* _WHAT IS EXPECTED_: Rewrite the data between the lines holding "Where should I click to: Open" and "Looking at the screenshot, I should point(364,284).", inclusive, with "gear icon" replaced by "cog icon" and everything else left unchanged.

* _SUPPLIED MATERIAL_:
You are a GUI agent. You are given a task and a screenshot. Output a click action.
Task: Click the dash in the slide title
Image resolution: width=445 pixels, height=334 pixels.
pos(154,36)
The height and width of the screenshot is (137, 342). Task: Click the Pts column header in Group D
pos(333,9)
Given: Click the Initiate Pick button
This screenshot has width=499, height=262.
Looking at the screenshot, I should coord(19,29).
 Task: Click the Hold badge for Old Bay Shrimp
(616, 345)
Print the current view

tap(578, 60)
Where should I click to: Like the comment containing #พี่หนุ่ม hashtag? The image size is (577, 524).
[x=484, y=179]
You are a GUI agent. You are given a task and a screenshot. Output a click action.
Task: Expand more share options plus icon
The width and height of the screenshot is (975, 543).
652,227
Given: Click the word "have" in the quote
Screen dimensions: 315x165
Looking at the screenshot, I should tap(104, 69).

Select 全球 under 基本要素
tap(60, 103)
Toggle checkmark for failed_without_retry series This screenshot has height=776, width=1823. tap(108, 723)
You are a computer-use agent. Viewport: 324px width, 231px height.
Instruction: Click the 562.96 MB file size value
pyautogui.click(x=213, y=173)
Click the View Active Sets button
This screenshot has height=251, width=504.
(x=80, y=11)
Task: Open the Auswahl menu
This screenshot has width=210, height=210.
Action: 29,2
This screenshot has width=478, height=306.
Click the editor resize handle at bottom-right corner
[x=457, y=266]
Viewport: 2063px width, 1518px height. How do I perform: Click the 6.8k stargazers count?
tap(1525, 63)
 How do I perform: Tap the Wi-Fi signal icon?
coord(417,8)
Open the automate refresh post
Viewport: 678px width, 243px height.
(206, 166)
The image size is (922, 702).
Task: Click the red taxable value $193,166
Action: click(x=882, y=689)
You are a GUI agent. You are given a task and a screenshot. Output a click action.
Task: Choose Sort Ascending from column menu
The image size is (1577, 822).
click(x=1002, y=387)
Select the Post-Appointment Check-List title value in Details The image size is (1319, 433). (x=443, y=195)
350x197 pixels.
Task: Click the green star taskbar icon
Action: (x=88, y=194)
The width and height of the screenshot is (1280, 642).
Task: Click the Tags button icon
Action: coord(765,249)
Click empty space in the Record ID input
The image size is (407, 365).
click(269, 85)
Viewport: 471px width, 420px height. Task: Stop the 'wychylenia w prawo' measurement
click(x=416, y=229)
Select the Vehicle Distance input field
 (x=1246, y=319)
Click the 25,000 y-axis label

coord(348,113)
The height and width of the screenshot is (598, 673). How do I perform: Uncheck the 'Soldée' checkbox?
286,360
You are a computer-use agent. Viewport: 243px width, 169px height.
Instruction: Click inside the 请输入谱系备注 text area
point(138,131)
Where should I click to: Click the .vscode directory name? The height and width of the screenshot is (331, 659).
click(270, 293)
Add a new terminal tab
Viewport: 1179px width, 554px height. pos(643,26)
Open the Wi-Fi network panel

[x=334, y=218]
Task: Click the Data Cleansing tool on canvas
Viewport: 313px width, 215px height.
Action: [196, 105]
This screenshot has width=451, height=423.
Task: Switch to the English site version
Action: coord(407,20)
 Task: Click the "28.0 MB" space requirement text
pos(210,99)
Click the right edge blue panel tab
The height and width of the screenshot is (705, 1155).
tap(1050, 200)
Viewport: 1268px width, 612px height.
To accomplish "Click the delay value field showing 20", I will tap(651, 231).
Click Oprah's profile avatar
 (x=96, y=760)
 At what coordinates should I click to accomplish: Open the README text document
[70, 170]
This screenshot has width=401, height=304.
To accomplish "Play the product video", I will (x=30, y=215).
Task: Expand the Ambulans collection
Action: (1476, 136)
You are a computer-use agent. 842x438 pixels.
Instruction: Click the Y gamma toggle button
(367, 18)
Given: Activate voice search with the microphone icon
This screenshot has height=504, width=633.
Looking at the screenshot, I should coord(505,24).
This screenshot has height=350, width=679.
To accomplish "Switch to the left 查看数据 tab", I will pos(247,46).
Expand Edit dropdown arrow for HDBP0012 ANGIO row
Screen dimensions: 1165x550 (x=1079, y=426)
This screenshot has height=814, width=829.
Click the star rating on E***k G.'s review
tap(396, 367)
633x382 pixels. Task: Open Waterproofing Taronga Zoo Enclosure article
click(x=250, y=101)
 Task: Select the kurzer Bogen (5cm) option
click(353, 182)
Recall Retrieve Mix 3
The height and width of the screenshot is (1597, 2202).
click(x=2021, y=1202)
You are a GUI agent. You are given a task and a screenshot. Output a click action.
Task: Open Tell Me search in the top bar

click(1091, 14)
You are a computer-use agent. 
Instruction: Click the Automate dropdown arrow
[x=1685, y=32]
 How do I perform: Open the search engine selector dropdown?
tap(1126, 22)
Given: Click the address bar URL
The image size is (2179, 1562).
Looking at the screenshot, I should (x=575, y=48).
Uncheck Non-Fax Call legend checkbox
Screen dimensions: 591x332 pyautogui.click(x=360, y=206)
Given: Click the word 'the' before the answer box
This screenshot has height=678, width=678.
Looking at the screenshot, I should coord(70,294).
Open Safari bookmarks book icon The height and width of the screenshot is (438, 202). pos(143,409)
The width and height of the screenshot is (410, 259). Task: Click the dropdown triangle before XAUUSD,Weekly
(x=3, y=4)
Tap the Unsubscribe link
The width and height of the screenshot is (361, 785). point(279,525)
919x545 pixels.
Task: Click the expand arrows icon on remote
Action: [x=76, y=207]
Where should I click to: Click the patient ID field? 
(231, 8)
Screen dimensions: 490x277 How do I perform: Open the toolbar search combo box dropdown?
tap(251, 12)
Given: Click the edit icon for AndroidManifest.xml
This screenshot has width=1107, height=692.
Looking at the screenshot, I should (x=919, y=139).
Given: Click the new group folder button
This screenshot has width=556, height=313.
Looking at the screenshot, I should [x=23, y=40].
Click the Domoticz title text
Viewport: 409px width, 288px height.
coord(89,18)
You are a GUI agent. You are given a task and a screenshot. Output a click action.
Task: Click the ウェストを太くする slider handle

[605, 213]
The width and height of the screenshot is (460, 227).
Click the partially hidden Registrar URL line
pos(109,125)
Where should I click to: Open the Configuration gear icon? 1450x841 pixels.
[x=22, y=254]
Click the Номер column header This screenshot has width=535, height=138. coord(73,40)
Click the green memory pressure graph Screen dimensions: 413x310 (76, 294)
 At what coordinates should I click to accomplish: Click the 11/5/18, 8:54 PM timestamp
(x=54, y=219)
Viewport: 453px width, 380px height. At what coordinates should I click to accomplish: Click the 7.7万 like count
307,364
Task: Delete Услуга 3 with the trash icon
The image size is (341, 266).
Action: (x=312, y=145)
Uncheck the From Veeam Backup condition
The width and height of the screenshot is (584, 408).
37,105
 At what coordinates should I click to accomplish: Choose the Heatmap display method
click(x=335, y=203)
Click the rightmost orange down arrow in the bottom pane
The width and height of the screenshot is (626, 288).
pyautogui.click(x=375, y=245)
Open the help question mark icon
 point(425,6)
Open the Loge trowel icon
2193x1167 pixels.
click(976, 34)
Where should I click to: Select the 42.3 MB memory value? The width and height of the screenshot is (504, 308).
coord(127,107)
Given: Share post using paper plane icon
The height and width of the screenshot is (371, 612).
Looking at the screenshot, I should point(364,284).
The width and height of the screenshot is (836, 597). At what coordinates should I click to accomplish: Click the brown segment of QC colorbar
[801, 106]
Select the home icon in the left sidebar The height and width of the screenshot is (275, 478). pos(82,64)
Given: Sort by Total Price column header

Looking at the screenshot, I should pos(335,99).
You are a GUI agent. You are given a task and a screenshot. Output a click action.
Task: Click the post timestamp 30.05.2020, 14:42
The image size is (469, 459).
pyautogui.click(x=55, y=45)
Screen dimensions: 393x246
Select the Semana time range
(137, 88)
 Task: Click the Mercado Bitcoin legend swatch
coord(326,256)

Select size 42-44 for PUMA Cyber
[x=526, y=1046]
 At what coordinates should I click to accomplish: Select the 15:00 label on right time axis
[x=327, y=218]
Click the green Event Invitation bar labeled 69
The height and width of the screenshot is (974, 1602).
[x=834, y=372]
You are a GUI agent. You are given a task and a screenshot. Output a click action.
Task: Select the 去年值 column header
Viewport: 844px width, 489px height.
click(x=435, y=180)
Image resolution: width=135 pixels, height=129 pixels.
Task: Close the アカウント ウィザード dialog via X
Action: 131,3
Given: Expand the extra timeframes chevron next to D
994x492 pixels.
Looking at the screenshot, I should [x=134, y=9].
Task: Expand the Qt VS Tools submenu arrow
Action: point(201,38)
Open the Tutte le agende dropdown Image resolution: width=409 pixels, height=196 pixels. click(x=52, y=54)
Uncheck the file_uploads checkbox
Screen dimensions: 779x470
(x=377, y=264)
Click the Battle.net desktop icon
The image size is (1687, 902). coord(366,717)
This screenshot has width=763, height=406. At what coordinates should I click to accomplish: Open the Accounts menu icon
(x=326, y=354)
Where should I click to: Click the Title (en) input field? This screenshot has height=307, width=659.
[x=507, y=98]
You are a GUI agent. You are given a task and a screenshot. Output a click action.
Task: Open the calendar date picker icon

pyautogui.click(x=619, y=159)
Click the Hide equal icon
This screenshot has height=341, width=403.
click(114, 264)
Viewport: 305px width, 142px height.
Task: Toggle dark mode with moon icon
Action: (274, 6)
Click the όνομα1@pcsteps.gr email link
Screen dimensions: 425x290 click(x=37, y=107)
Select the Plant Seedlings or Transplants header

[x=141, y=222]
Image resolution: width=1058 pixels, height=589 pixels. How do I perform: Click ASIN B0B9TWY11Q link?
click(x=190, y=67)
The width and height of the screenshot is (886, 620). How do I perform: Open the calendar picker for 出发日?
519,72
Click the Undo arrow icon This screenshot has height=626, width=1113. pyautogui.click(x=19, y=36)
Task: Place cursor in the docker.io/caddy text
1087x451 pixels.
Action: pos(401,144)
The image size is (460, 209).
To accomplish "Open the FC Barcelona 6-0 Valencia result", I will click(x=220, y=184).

* _FULL RESPONSE_:
Where should I click to: Open the Configuration cog icon? 1450x841 pixels.
[x=22, y=254]
Click the Номер column header This screenshot has width=535, height=138. coord(73,40)
Click the green memory pressure graph Screen dimensions: 413x310 (76, 294)
 At what coordinates should I click to accomplish: Click the 11/5/18, 8:54 PM timestamp
(x=54, y=219)
Viewport: 453px width, 380px height. At what coordinates should I click to accomplish: Click the 7.7万 like count
307,364
Task: Delete Услуга 3 with the trash icon
The image size is (341, 266).
Action: (x=312, y=145)
Uncheck the From Veeam Backup condition
The width and height of the screenshot is (584, 408).
37,105
 At what coordinates should I click to accomplish: Choose the Heatmap display method
click(x=335, y=203)
Click the rightmost orange down arrow in the bottom pane
The width and height of the screenshot is (626, 288).
pyautogui.click(x=375, y=245)
Open the help question mark icon
 point(425,6)
Open the Loge trowel icon
2193x1167 pixels.
click(976, 34)
Where should I click to: Select the 42.3 MB memory value? The width and height of the screenshot is (504, 308).
coord(127,107)
Given: Share post using paper plane icon
The height and width of the screenshot is (371, 612).
Looking at the screenshot, I should point(364,284).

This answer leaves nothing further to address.